======== RECORDS FOR THE EXERCISE
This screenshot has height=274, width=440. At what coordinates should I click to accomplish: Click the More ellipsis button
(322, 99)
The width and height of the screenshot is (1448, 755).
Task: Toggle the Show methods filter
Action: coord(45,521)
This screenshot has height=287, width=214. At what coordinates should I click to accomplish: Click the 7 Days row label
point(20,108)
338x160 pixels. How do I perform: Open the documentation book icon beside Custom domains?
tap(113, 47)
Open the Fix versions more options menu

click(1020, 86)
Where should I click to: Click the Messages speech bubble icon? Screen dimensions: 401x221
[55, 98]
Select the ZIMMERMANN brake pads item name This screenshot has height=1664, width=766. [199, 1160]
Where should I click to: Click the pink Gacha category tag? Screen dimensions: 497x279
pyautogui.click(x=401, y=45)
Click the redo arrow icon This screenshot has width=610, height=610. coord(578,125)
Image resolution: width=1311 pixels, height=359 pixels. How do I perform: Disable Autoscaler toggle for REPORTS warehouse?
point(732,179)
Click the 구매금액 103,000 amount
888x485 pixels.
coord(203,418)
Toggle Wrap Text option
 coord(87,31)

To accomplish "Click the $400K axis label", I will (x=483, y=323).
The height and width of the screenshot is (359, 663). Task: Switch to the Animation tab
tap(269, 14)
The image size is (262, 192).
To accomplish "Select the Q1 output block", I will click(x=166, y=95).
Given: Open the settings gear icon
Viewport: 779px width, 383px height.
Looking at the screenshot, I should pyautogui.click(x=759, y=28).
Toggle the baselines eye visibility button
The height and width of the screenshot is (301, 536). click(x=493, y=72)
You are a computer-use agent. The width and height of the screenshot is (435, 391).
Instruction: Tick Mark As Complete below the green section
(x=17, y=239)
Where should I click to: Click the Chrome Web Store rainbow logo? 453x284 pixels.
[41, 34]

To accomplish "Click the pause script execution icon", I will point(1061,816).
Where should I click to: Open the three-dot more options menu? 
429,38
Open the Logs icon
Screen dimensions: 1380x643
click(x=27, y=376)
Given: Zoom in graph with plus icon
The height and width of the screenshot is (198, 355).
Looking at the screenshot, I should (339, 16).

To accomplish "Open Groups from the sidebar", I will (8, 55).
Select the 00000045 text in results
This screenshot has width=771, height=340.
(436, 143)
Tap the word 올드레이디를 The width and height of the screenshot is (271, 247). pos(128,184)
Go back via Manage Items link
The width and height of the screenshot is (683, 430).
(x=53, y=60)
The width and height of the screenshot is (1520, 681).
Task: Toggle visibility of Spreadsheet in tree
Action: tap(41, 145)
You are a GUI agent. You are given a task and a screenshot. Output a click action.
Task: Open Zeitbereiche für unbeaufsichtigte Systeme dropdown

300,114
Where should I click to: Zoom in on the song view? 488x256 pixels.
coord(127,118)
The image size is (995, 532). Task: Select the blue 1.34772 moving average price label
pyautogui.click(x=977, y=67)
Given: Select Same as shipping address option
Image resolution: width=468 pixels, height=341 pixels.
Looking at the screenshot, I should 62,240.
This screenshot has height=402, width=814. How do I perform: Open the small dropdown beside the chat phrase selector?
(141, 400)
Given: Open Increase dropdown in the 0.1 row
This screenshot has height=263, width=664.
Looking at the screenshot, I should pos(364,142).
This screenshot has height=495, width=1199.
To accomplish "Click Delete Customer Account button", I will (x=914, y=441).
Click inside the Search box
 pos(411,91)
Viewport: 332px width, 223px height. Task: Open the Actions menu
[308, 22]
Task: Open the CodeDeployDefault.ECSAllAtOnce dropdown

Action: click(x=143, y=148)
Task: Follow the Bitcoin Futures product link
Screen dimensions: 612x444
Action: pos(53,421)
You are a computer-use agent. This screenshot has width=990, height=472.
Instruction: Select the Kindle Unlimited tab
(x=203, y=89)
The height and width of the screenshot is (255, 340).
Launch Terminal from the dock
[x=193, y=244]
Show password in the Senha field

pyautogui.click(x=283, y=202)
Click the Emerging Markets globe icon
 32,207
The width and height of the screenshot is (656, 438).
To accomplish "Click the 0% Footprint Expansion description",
================
For every entry in the records above, write an exact copy.

This screenshot has height=274, width=440. At what coordinates should I click to accomplish: Click the More ellipsis button
(322, 99)
The width and height of the screenshot is (1448, 755).
Task: Toggle the Show methods filter
Action: coord(45,521)
This screenshot has height=287, width=214. At what coordinates should I click to accomplish: Click the 7 Days row label
point(20,108)
338x160 pixels. How do I perform: Open the documentation book icon beside Custom domains?
tap(113, 47)
Open the Fix versions more options menu

click(1020, 86)
Where should I click to: Click the Messages speech bubble icon? Screen dimensions: 401x221
[55, 98]
Select the ZIMMERMANN brake pads item name This screenshot has height=1664, width=766. [199, 1160]
Where should I click to: Click the pink Gacha category tag? Screen dimensions: 497x279
pyautogui.click(x=401, y=45)
Click the redo arrow icon This screenshot has width=610, height=610. coord(578,125)
Image resolution: width=1311 pixels, height=359 pixels. How do I perform: Disable Autoscaler toggle for REPORTS warehouse?
point(732,179)
Click the 구매금액 103,000 amount
888x485 pixels.
coord(203,418)
Toggle Wrap Text option
 coord(87,31)

To accomplish "Click the $400K axis label", I will (x=483, y=323).
The height and width of the screenshot is (359, 663). Task: Switch to the Animation tab
tap(269, 14)
The image size is (262, 192).
To accomplish "Select the Q1 output block", I will click(x=166, y=95).
Given: Open the settings gear icon
Viewport: 779px width, 383px height.
Looking at the screenshot, I should pyautogui.click(x=759, y=28).
Toggle the baselines eye visibility button
The height and width of the screenshot is (301, 536). click(x=493, y=72)
You are a computer-use agent. The width and height of the screenshot is (435, 391).
Instruction: Tick Mark As Complete below the green section
(x=17, y=239)
Where should I click to: Click the Chrome Web Store rainbow logo? 453x284 pixels.
[41, 34]

To accomplish "Click the pause script execution icon", I will point(1061,816).
Where should I click to: Open the three-dot more options menu? 
429,38
Open the Logs icon
Screen dimensions: 1380x643
click(x=27, y=376)
Given: Zoom in graph with plus icon
The height and width of the screenshot is (198, 355).
Looking at the screenshot, I should (339, 16).

To accomplish "Open Groups from the sidebar", I will (8, 55).
Select the 00000045 text in results
This screenshot has width=771, height=340.
(436, 143)
Tap the word 올드레이디를 The width and height of the screenshot is (271, 247). pos(128,184)
Go back via Manage Items link
The width and height of the screenshot is (683, 430).
(x=53, y=60)
The width and height of the screenshot is (1520, 681).
Task: Toggle visibility of Spreadsheet in tree
Action: tap(41, 145)
You are a GUI agent. You are given a task and a screenshot. Output a click action.
Task: Open Zeitbereiche für unbeaufsichtigte Systeme dropdown

300,114
Where should I click to: Zoom in on the song view? 488x256 pixels.
coord(127,118)
The image size is (995, 532). Task: Select the blue 1.34772 moving average price label
pyautogui.click(x=977, y=67)
Given: Select Same as shipping address option
Image resolution: width=468 pixels, height=341 pixels.
Looking at the screenshot, I should 62,240.
This screenshot has height=402, width=814. How do I perform: Open the small dropdown beside the chat phrase selector?
(141, 400)
Given: Open Increase dropdown in the 0.1 row
This screenshot has height=263, width=664.
Looking at the screenshot, I should pos(364,142).
This screenshot has height=495, width=1199.
To accomplish "Click Delete Customer Account button", I will (x=914, y=441).
Click inside the Search box
 pos(411,91)
Viewport: 332px width, 223px height. Task: Open the Actions menu
[308, 22]
Task: Open the CodeDeployDefault.ECSAllAtOnce dropdown

Action: click(x=143, y=148)
Task: Follow the Bitcoin Futures product link
Screen dimensions: 612x444
Action: pos(53,421)
You are a computer-use agent. This screenshot has width=990, height=472.
Instruction: Select the Kindle Unlimited tab
(x=203, y=89)
The height and width of the screenshot is (255, 340).
Launch Terminal from the dock
[x=193, y=244]
Show password in the Senha field

pyautogui.click(x=283, y=202)
Click the Emerging Markets globe icon
 32,207
The width and height of the screenshot is (656, 438).
To accomplish "Click the 0% Footprint Expansion description",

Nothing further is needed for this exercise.